Там и папа его, Зусман Нейсонович, до своей смерти травматологией правил.

Кроме этого, Юлик книжки писал. Много. И издавали все. Тоник и Валька подтрунивали над ним, порой беспощадно, но всё равно перезванивались по пять раз на дню. Мне часто перепадало его книжки иллюстрировать и оформлять. Я даже на операции его пролез, чтоб «с натуры». Чтоб как взаправду. И халат на меня напяливали, и бахилы. Из уголка рисую, а он в эмалированный таз камни из жёлчного пузыря с грохотом кидает.
Кто-то кино по этим книжкам снимал. С большими актерами. Ефремов, Смоктуновский. В мае, накануне его 77-летия, по ящику повторяли.

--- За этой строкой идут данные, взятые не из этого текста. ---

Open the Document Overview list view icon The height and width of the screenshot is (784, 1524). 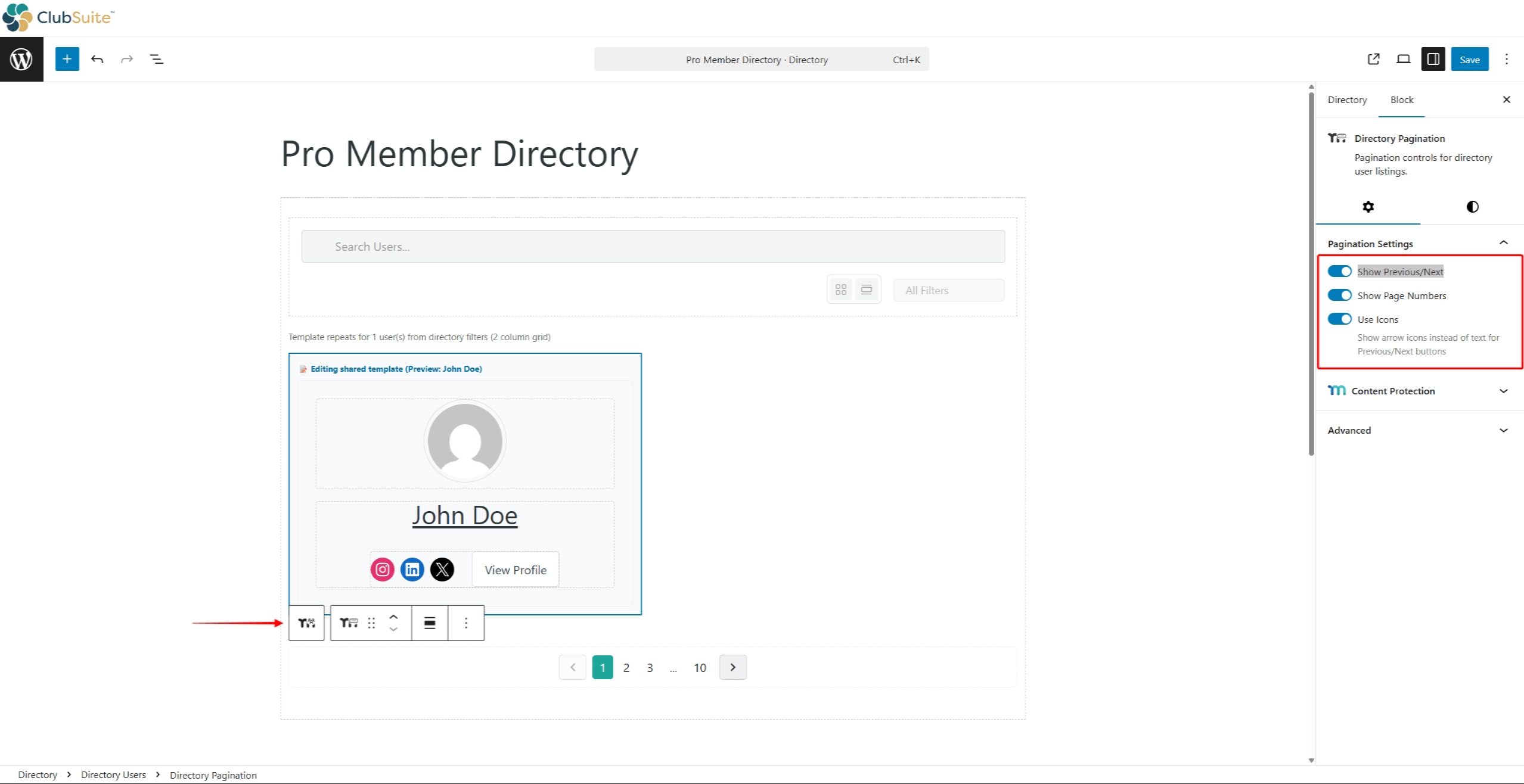tap(157, 59)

Человек города был. Любимый и достойный. Не ныл и не ругался. Лечил, писал и дружил. Огромная его надышанная квартира, где порой до полусотни народу сходилось, увешана была картинками, фотографиями, картами. Трубки, книги. Дверь никогда не запиралась. А зачем?
Одно время, когда у Лиды с детьми не получилось, в доме собаки поселились. Французские бульдоги. Но как-то понедолгу жили.
Когда Лида умерла, совсем один остался. Ну, нет, не один, но одинокий. Краткие «любови» посыпались. Это я по себе знаю. Когда смерть близкое отымет, кидаешься «вразнос» — от видового животного страха. Смутное это состояние. Чужое и отчаянное. Он все звонил и звал: «Ну что не едешь-то?»
А по теперешним пробкам через полгорода, да потом в темноте домой, да выпьешь ещё…

По утрам звонил, почти каждый день: «Проверка! Живой? Ну, пока!».
Рядом с его больничкой ветеринарный приют был. Как-то звонят: «Юлий Зусманович, вот тут одного красавца нам подбросили, не поглядите?»
Поглядел. Настоящий английский бульдог. Первый раз я такое чудовище вблизи увидал. Когти, морда, зубья. Силы какой-то нездешней. Он Юлика по двору как консервную банку таскал…

Когда с мамкой моей плохо стало, звоню: «Люляш, Нинка у меня поплохела…»
«Привезешь, или перевозку прислать?»
Мамка у него и умерла. Да и не одна она…

С зимы стал хворать. Аневризма грудной аорты. Брюшную ему уже латали. И почки одной нет, и переломов куча была, и инфарктов. Три рака. Как дуршлаг.
Надо операцию, а она теперь за 40 тысяч зелёных зашкаливает. Куда деваться? Продал квартиру, купил здесь маленькую — рядом с больничкой, и в Израиле тоже маленькую — сбоку от дочки. ПМЖ оформил. Хоть к концу жизни полегче стало — сами можем с собой распорядиться. Всё перевезли в кучу, и уехал.
Распорядиться-то распорядиться, а на старости лет свои уголки рушить и на других стульях сидеть!.. Примерил на себя — выть захотелось. Я по своей норе скоро семьдесят лет слоняюсь. Ладно, когда после смерти, другие. Тоже, конечно, пакость. А когда сам? Смотреть было — боль несусветная. Придумывали утешения всякие — дети перессорятся… А где эти дети? У зверей и у умных людей — подросли — валяй, живи…
Или ещё как? Не знаю. Все равно больно.

Вспоминаю, он ахилл порвал. Звонит нам с Ростом. «Выручайте, ребята. У меня там Лида хворая, не могу я тут валяться!».
А мы сидим у Юрки пьяные, да ещё у Юрки конъюнктивит — весь глаз заплыл.
Поехали. Погрузил Юлика к себе, на заднее сиденье, а Рост за мной на Юлькиной машине, с одним глазом. Тихонечко едем.
Приехали, Юлька говорит: «Вот умницы, тихо ехали — берегли меня. Ба, да вы же в полные лоскуты пьяные!»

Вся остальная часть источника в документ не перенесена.